Outside, the Neck went to work. Women emerged from their houses with bundles balanced on their heads, wash or sewing. Men in coarse cotton shirts and nankeen trousers strode toward King Street to walk south to Charleston proper. Horse-drawn carts rumbled down King Street, draymen calling to their horses to encourage them and to each other, to get out of the way. On Line Street, just below her window, a handcart rolled down the cobblestones, and a man sang out, “Sweet as sugar! Strawberries, blueberries, blackberries! The blacker the berry, the sweeter the juice!”
She wandered from the kitchen into the parlor, careful not to stand at the window. Last night she had been too tired and terrified to notice anything in the house. Today, in sunlight, she took its measure. The furniture—sofa and chairs—was secondhand, worn with a century of use, but it had been well tended. A faint smell of beeswax lingered. A little shelf had been fitted into the room’s darkest corner.
The top shelf sported two miniature Staffordshire china dogs, kin to Sophy’s shepherdess, but the middle shelf held books. Caro read the spines. The King James Bible. The Plays of Shakespeare. Sir Walter Scott’s Ivanhoe. Frederick Douglass’s Narrative of My Life.
She had never read Mr. Douglass’s autobiography, and she took Douglass’s volume from the shelf and cradled it in her hands.
She sat in one of the armchairs—the one least visible from the window—and opened the volume to Douglass’s portrait, dignified and leonine. He had been a slave and a fugitive before he became an eminent man.
She stared back at him as the flagrancy of her escape washed over her. She wondered if Lawrence Jarvie had published a runaway notice in the Mercury. Would he send the Guar
d for her? Or would he keep the shame of her flight quiet?
At the sound of footsteps outside, footsteps hesitating on the sidewalk before the house, she froze. But when she dared to peek out the window, she saw only a stout woman who had halted to adjust the great bundle of laundry that she carried on her head. Her burden secure, she resumed her walk down the street, her heavy shoes echoing on the pavement.
Caro bent her head again, tears welling in her eyes, and as the grief returned, as vivid as sickness, she closed the book.
Book in hand, she fled upstairs to the room she had slept in, with its white walls and white sheets. She slumped onto the edge of the bed as exhaustion swamped her. She lay back on the bed and closed her eyes. She kicked off her shoes and let the book fall beside her. As the morning light flooded the room, Caro crawled under the covers and pulled them over her head to block out the day.

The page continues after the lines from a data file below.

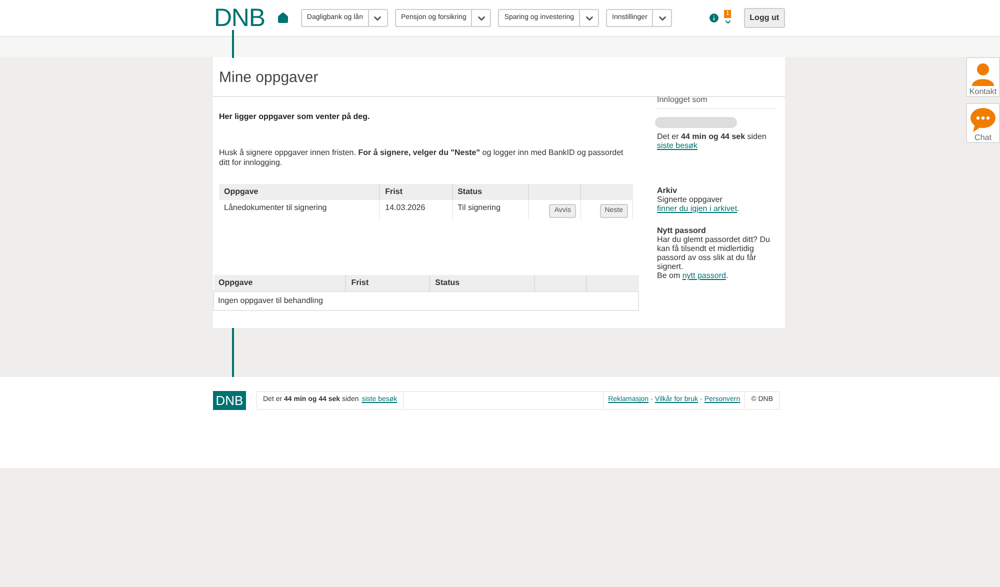 The width and height of the screenshot is (1000, 587). Describe the element at coordinates (416, 210) in the screenshot. I see `table-cell: 14.03.2026` at that location.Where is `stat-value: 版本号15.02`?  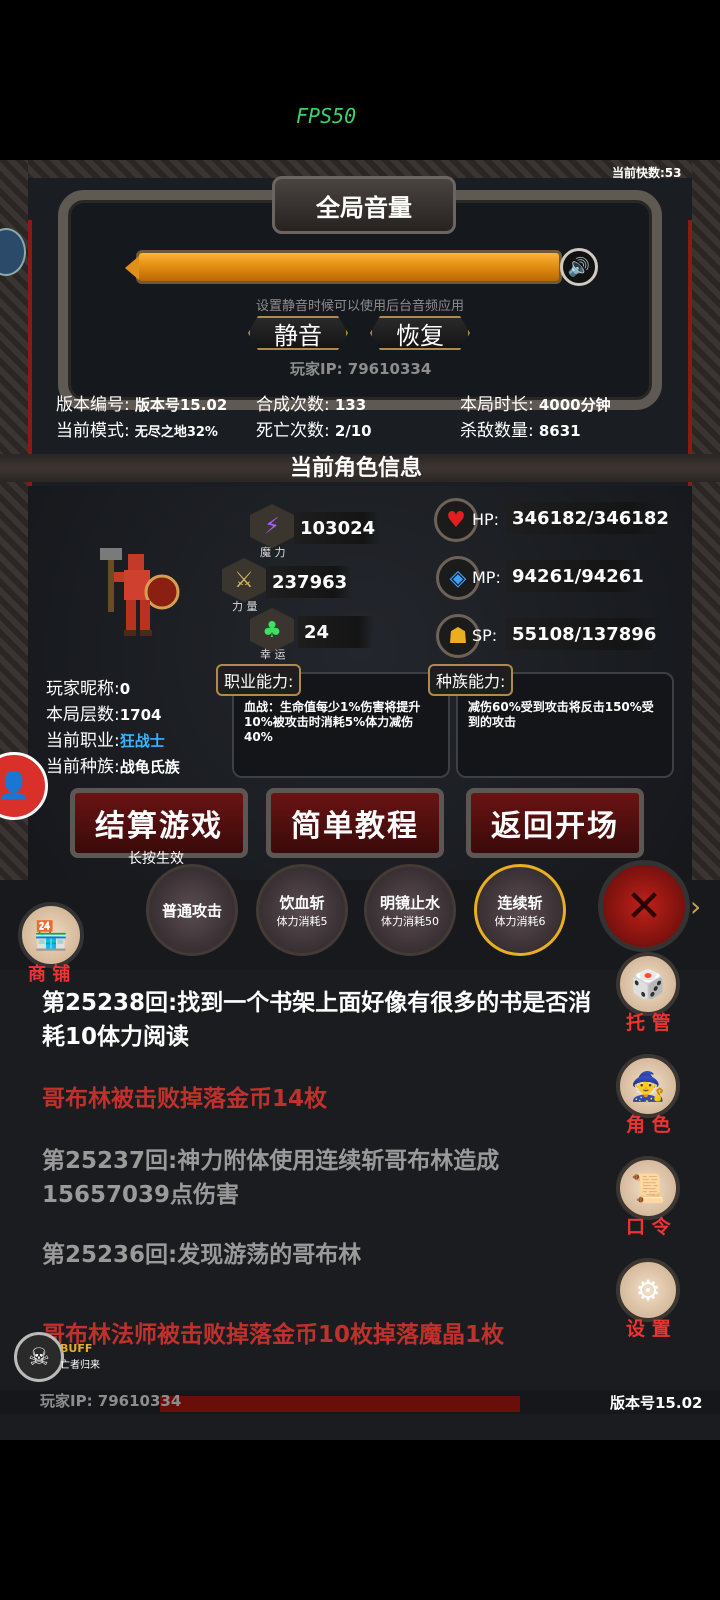
stat-value: 版本号15.02 is located at coordinates (181, 405).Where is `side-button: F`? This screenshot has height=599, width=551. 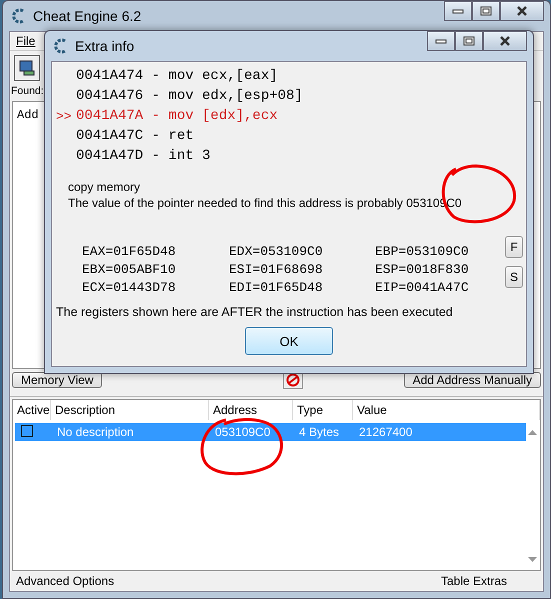 side-button: F is located at coordinates (514, 247).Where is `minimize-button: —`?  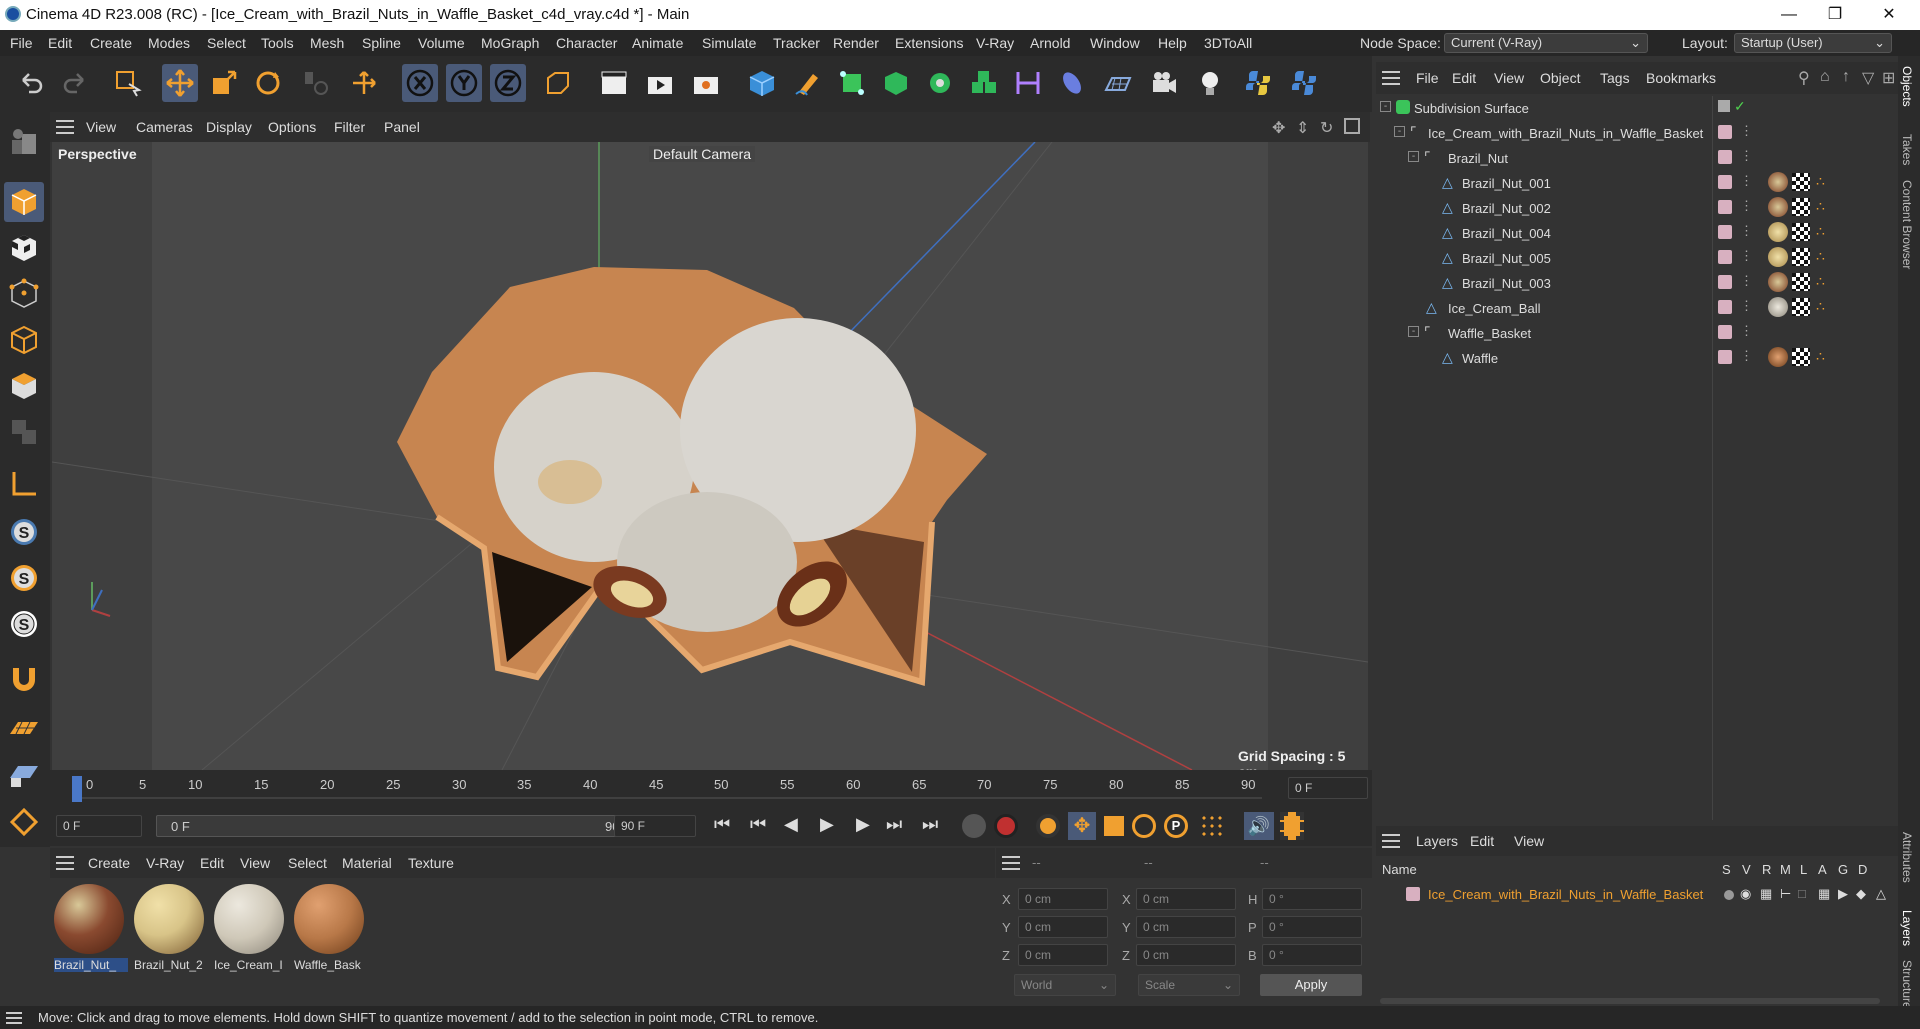 minimize-button: — is located at coordinates (1789, 15).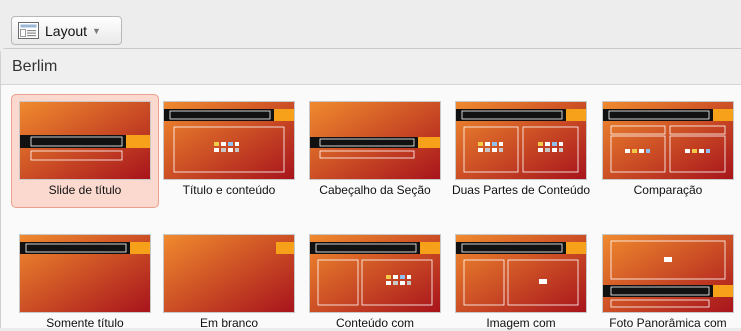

The night that her mother died, Caro had taken Sophy’s advice to heart and put mourning aside until later. At the funeral, she had been stony, and as she fled her servitude in the Jarvie house, she had been too frightened to weep. Now she felt grief deluge her. “Mama,” she whispered, and the tears came in ragged sobs that tore at her chest. She buried her face in the pillow to muffle the noise. She thought of her mother, her face waxy in death, her beauty consumed by her cough, her dignity taken away by slavery. She recalled the lovely mother she had known before her father died, her earbobs sparkling in her ears, her silk dress rustling around her ankles, her smile quick and sweet when Caro’s father caressed her cheek or spoke to her with love.
Papa. She had never grieved properly for him, either. She had been too busy trying to take care of her mother. She thought of the expression that his portrait had captured forever. The portrait was lost to her, too. She pressed her face into the pillow, curling herself around the pain in her chest and belly, feeling no relief as she sobbed. Dear God, she thought, unable to call it prayer. Help me. Let me follow them, both of them, so I’ll be with them once more.